_STUDY TEXT:_
Premier under fire for health savings account comments, calls it 'spin'
Premier Danielle Smith is being taken to task over comments she made outside political life, on video and in a paper for the University of Calgary last year, proposing a health savings account.
On July 17, 2022, Smith pitched in a video livestream on her member-funded Locals.com account the creation of a health savings account for all Albertans, with $375 of government money that could be topped up by employer contributions and family donations.
“We recognize that health care spending is going to increase with an aging population with new techniques, new technologies, new pharmaceuticals, new genetic testing, new remedies, new diagnostics, and we have to find a way to get more money into the system which doesn't necessarily mean more taxes,” said Smith.
“That's what the beauty of the health spending account is all about, is that not only would we seed it with a bit of money, but then we would give you the incentive to put more money in for your own medical needs, or get your employer to put money in or get family members to donate money.”
Smith referenced a letter she crafted for the University of Calgary’s School of Public Policy in June 2021.
Smith stated Albertans don’t want to put more tax dollars in “a general pot of money, to give to the head of AHS” and how it would make decisions on medical treatments.
In a separate video posted June 3, 2021, by MegaPixx Media, Smith spoke with Mario Toneguzzi on Business Insider.
Smith floated the idea of having general checkups with family doctors covered by a health spending account.

(Pixel coordinate grounding data)
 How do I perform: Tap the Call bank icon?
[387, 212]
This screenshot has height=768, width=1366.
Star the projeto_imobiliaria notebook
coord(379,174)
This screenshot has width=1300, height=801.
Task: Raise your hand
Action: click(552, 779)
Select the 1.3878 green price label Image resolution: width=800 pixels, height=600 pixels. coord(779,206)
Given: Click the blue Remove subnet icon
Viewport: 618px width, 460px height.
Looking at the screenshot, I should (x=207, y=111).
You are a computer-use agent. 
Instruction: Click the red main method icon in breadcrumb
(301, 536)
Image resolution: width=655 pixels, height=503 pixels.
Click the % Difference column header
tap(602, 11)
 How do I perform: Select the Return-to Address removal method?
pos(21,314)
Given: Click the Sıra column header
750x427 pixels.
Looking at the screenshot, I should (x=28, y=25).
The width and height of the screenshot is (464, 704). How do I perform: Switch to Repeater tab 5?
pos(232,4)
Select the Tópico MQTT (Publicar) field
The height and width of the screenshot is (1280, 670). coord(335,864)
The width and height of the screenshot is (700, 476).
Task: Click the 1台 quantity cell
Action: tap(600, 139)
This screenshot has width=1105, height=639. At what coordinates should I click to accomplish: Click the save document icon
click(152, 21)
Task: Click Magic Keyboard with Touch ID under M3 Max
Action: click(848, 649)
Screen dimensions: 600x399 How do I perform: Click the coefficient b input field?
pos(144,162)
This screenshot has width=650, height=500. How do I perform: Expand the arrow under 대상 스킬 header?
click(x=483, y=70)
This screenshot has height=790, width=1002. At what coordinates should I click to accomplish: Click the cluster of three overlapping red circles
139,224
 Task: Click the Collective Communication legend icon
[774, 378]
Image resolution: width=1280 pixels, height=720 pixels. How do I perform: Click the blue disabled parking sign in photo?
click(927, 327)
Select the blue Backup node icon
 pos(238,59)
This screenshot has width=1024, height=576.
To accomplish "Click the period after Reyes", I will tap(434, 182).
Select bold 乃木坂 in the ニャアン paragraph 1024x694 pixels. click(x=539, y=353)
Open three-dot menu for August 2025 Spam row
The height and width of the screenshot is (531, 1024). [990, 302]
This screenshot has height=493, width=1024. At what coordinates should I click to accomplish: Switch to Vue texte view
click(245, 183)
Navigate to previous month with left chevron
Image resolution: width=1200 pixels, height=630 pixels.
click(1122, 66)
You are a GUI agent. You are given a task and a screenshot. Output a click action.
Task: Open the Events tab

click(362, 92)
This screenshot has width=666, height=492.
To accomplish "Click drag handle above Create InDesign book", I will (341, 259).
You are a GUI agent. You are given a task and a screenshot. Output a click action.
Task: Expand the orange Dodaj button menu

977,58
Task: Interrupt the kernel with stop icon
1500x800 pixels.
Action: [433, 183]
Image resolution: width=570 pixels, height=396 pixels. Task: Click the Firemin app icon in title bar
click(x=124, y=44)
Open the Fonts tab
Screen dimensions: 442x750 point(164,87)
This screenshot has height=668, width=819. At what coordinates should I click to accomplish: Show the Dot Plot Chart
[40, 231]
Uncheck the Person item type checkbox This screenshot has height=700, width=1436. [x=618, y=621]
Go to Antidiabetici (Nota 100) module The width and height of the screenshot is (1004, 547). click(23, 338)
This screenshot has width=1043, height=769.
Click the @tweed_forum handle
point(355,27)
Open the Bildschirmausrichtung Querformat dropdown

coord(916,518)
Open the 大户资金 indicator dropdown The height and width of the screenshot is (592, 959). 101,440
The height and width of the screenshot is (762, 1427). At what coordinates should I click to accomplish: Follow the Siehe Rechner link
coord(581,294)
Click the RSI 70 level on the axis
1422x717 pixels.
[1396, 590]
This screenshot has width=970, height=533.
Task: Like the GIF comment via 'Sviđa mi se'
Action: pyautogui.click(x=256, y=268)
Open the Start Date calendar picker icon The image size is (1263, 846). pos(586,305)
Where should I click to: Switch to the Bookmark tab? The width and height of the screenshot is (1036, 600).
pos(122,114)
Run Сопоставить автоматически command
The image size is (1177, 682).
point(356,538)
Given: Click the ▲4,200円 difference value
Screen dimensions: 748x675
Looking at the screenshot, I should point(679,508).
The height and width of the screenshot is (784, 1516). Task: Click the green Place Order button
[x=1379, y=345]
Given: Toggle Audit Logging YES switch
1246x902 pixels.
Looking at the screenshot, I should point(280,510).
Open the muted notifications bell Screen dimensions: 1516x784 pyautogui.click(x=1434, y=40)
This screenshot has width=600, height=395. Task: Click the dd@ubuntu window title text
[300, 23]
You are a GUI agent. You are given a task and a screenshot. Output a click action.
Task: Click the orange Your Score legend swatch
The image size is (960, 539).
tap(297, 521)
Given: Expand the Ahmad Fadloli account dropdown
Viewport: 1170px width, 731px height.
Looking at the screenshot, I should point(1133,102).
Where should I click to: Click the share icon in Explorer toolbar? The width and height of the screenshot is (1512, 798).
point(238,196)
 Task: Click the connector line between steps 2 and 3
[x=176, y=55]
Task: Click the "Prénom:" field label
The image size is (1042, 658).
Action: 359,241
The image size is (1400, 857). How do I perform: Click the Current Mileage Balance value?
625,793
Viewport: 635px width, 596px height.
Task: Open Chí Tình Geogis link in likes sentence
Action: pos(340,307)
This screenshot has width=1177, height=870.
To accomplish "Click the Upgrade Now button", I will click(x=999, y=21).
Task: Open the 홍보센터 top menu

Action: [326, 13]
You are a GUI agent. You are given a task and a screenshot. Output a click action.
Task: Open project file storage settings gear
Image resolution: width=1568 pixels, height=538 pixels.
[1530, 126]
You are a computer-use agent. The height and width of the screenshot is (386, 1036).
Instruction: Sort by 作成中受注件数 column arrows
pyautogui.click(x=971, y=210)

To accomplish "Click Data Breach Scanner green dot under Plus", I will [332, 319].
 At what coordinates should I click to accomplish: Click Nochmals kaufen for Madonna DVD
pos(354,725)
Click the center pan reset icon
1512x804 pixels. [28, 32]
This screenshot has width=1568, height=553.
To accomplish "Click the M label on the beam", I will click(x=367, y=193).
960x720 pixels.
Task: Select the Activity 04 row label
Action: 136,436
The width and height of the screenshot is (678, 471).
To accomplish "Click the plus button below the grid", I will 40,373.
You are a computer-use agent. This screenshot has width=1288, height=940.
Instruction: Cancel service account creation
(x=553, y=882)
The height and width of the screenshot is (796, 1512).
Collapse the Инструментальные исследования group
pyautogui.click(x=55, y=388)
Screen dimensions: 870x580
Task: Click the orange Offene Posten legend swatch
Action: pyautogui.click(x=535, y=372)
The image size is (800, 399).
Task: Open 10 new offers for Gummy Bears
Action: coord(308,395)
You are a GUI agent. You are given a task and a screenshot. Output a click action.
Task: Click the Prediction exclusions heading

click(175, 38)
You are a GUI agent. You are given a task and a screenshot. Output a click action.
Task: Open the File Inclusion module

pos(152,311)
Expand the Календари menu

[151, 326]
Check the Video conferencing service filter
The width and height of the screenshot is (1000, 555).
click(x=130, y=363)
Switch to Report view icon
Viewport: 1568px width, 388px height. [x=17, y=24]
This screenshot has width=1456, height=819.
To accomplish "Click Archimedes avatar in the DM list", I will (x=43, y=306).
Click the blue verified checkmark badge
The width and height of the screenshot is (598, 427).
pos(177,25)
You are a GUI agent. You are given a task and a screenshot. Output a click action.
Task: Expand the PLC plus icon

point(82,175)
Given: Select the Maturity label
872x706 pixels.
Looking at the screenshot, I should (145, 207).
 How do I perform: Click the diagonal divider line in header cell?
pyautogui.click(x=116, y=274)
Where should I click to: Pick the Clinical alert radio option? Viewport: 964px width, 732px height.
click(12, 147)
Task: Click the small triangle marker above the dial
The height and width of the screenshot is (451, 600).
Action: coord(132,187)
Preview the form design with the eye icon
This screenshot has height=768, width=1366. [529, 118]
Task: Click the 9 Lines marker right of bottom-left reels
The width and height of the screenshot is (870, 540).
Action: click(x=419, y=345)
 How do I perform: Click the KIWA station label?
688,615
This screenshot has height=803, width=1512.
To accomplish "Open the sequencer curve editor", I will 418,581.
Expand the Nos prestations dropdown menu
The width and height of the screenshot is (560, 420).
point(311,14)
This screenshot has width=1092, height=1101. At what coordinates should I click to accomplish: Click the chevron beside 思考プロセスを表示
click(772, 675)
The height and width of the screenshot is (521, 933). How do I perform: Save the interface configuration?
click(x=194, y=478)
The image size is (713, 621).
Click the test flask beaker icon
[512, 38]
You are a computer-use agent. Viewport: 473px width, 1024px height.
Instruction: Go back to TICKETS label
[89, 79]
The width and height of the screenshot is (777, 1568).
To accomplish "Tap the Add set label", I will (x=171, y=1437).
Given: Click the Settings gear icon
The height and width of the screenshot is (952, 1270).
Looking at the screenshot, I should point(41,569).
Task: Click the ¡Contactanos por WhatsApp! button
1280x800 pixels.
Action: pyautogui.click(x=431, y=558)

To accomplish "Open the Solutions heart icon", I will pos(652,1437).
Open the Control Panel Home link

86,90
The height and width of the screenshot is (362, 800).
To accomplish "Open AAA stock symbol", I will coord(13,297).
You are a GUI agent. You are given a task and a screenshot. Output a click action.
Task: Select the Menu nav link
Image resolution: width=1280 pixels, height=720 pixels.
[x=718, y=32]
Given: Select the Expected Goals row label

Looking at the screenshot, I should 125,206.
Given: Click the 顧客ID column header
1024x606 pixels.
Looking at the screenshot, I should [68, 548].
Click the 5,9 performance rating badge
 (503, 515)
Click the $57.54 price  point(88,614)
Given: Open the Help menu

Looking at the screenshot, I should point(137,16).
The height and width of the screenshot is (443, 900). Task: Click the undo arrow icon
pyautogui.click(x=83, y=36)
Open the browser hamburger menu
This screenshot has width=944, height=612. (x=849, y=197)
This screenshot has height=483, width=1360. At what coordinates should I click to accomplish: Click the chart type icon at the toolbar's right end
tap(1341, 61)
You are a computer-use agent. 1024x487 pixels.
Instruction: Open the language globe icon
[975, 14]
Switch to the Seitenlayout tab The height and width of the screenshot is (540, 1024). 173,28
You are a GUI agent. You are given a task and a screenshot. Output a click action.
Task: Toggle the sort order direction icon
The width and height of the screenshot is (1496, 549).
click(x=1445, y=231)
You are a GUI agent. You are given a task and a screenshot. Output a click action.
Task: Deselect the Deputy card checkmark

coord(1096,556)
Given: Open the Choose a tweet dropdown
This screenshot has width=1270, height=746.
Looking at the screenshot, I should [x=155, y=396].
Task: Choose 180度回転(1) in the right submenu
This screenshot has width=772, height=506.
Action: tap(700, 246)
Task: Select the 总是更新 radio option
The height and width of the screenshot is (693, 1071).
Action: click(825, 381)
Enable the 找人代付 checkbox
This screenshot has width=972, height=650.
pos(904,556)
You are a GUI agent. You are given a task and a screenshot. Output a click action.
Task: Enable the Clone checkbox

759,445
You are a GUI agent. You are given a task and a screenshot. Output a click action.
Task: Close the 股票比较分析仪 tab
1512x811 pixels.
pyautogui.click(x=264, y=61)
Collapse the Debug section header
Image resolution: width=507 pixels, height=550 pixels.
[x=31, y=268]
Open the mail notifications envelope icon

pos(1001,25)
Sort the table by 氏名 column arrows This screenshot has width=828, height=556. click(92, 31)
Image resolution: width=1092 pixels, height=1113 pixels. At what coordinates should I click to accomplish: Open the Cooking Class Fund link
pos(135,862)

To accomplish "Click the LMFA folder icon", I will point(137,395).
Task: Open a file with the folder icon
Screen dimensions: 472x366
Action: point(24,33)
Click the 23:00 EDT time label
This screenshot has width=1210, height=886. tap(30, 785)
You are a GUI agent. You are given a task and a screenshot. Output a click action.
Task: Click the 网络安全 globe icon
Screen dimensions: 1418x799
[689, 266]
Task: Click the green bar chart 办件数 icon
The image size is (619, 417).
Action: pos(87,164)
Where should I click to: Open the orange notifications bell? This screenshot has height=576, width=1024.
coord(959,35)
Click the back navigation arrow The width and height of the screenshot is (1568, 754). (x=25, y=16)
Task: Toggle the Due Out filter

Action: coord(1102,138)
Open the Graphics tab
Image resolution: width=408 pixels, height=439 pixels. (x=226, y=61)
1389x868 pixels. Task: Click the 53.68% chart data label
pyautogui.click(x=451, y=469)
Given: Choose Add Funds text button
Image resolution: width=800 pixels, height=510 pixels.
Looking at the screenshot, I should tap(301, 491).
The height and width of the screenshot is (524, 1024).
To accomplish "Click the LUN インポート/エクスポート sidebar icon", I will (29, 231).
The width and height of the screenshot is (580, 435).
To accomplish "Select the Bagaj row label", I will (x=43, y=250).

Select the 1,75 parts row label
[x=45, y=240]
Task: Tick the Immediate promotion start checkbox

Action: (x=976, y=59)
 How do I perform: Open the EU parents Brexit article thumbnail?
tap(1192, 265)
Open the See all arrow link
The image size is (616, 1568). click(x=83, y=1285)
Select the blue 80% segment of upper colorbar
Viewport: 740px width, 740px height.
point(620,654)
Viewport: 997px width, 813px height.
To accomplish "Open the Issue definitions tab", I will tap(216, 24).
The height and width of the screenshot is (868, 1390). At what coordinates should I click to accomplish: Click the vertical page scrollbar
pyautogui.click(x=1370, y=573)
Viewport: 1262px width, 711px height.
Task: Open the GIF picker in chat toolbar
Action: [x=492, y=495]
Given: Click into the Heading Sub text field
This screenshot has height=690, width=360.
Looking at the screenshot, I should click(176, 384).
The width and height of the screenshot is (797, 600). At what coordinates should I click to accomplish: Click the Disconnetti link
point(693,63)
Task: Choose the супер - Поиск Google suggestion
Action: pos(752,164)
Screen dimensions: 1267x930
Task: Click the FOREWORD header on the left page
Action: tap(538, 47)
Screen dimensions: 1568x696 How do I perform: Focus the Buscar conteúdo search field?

_WHAT IS REQUIRED:_ From the article about the health savings account above, extract the passage starting with "Smith stated Albertans" and going on through "on Business Insider.", copying it word for word.

_RESPONSE BOX:_
Smith stated Albertans don’t want to put more tax dollars in “a general pot of money, to give to the head of AHS” and how it would make decisions on medical treatments.
In a separate video posted June 3, 2021, by MegaPixx Media, Smith spoke with Mario Toneguzzi on Business Insider.